Jean Hiraga’s system. After the Henri Texier bass solo the music opens up
Looks like an early LP12!
Are they Fostex bullet tweeters?
He’s using a Nasotec swing headshell on with an unusual straight arm (any ideas?). a friend uses one on a straight 7" Viv labs to good effect.
Hiraga has been ahead of many trends, it’s quite unusual to see a Fruit box feeding large WE type Horns…
Including tying everything together with a rug ?
Would like to see an honest freq plot… 30Hz?
Think they’ve missed a nought off.
Only just noticed the straight arm. Not a clue what it is. Guy might know?
When did the Nasotec first appear? Were they even around when JH was building such systems as this one?

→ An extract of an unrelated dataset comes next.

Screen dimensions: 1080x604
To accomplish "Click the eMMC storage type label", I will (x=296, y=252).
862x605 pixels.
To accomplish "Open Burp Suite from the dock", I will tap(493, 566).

Thank you, I’d seen one somewhere online before but couldn’t for the life of me pin point it. 10 points
Would love to come across as the all knowing hifi guru but I just emailed Ana Mighty Sound who did the video for mono and stereo.

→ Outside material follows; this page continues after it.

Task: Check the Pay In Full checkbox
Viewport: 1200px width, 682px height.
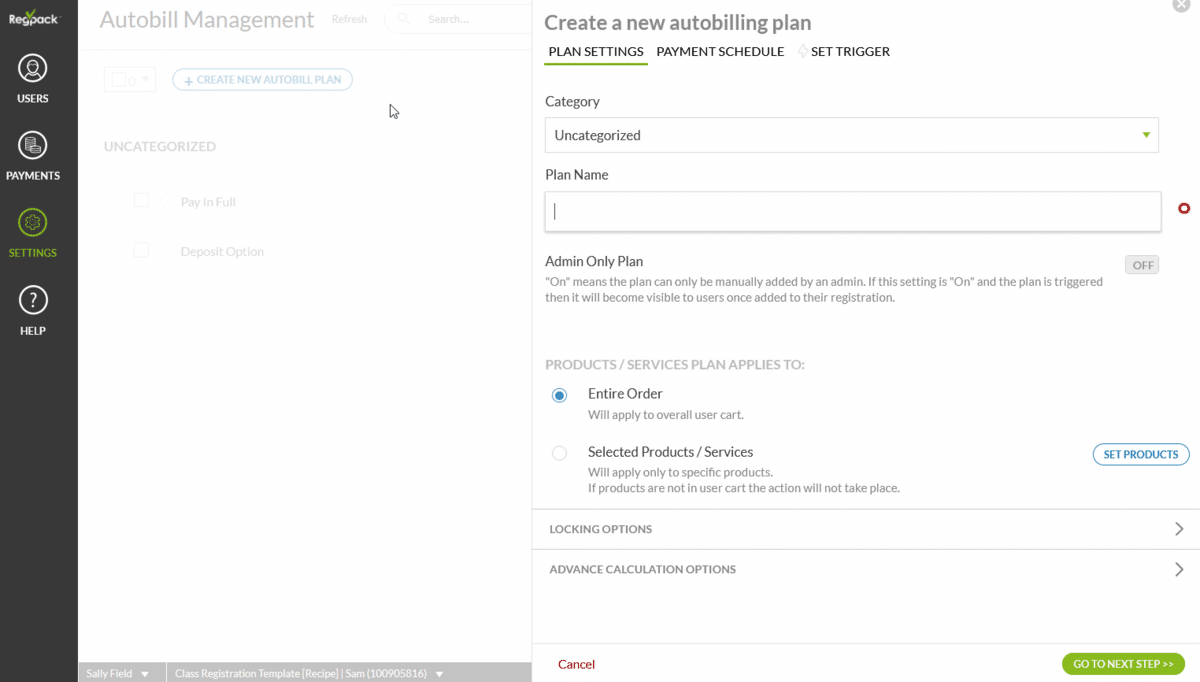Action: point(141,201)
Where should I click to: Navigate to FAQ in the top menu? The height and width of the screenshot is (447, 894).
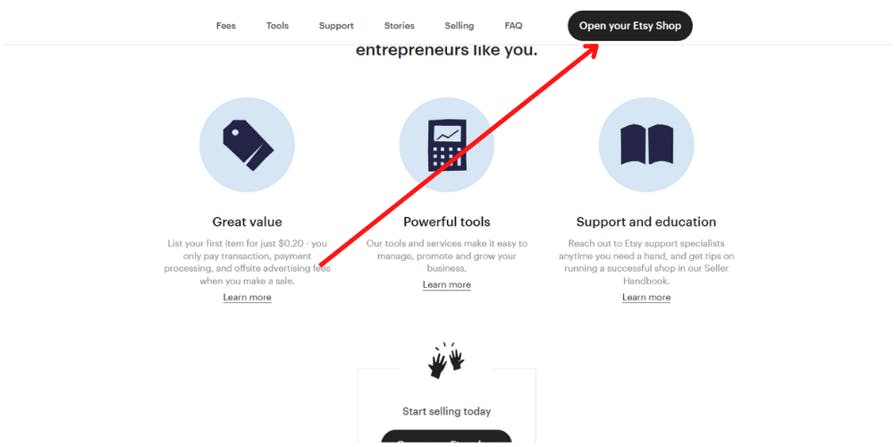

Does look interesting for an £1100 arm though.
For a while it’s been an ambition of mine to try a Thorens TP-16 straight tonearm with a TP-50 headshell to see what the effect of that ‘no offset angle’ approach (used by Viv Labs and this Fidelix arm) would be like. I have the TP16 arm but need to find the TP-50 headshell as the one I borrowed I had to give back. The stock TP-16 shell has an offset angle whereas the TP-50 doesn’t but both have the Thorens pin coupling arrangement which means an SME compatible shell wouldn’t work.
I totally don’t understand this. Surely you’d get loads of tracing distortion? Like double digit %? What’s the advantage?
I think Higara and my friend are using the swing headshell, this allows, as my friends says, the ‘offset’ to be more ‘fluid’. Fuzzy language but hearing it with a 7" arm turns a lot of pre conceived ideas upside down… Much of this I don’t understand.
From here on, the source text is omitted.